To start with, I have two batches fermenting, one a 6 Gallon coffee porter and one a 5 gallon gluten free sorgum based IPA. Starting gravities were 1.063 and 1.069, respectively.

Both beers have been in the same environment, in the basement. Temperature fluctuates between 59-68 degrees, given I'm in the north east.

I'm on day 6 of fermentation. I did a check as I haven't seen much activity from the gluten free beer. The G/F is at 1.042, showing very slow movement, while the porter is at 1.020.

Is sorgum known to not ferment as fast? Should I be concerned and possibly be adding more yeast or yeast nutrient?

Thanks!!
 
Possibly shocking the yeast with the temp swings which could cause them to stall, at this point i would try and get it in a 68-70F area and leave it for a week or 2 and check gravity again
 
Got to agree that those are not ideal temp swings. Maybe move the GF beer out of the basement for a week and see if it'll kick start it a bit.
 
thanks for the replies. Yea, I figured temperature might have had a play in it. What I didn't understand is why one beer is almost complete, while the other is stalled out. They are using different yeasts though, which may have something to do with that.
 
thanks for the replies. Yea, I figured temperature might have had a play in it. What I didn't understand is why one beer is almost complete, while the other is stalled out. They are using different yeasts though, which may have something to do with that.
probably have different fermentability, all fermentations are unique
 
Different yeasts have different temp ranges. The different yeasts may be the problem. The GF beer may not have all the nutrients the yeast needs. Malt beers have most nutrients.

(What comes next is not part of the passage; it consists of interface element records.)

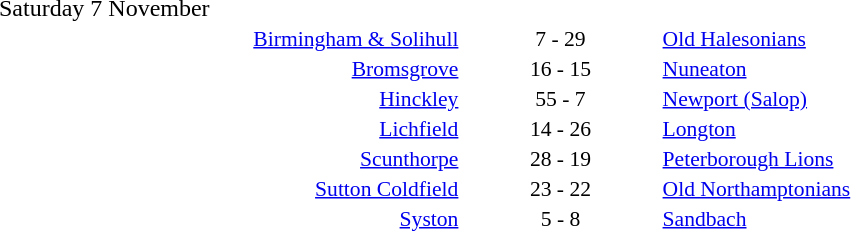
23 - 22 [560, 188]
14 - 26 [560, 128]
55 - 7 [560, 98]
28 - 19 [560, 158]
7 - 29 [560, 38]
16 - 15 [560, 68]
Extract the (X, Y) coordinate from the center of the cell holding the provided text.  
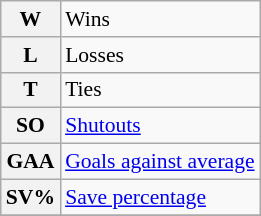
SO (30, 126)
Shutouts (160, 126)
Goals against average (160, 162)
Losses (160, 55)
Ties (160, 90)
Wins (160, 19)
GAA (30, 162)
L (30, 55)
T (30, 90)
W (30, 19)
SV% (30, 197)
Save percentage (160, 197)
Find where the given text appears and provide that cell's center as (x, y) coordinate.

You might want to try adding some yeast nutrient as well as raising the temperature.

If the beers are on the floor of the basement, they may be cooler than you think. The floor is probably colder than the air temperature, and the fermenter will take the temperature of the floor over the air temp.
 
thank you guys for the great advice. I moved the buckets off of the floor ( onto the kitchen table in the basement ), raised the temp, and added yeast nutrient.

Shes bubbling pretty good this morning!!!
 
So after a few days, the beer has seen progress, going from 1.042 down to 1.032. The bubbling had been quite steady, but has seems to come to a halt at this point. I'll test again in a couple days to reassess and confirm that it is not moving.

Its a sorgum based IPA, with an OG of 1.069. I had imagined I would want it to get down to at least 1.020. If I find that it seems to have stalled out, should I add more yeast? I had used one packet of US-05, and its a 5 gallon batch.
 
I'd raise it to 72-75. The flavor profile is already set so the higher temperature won't change the flavor. Swirling the fermenter to stir in the yeast may help too.
 
I found my issue! I dry hopped as I was supposed to and it restarted everything. Final gravity is 1.012. Thank you everyone for the input!!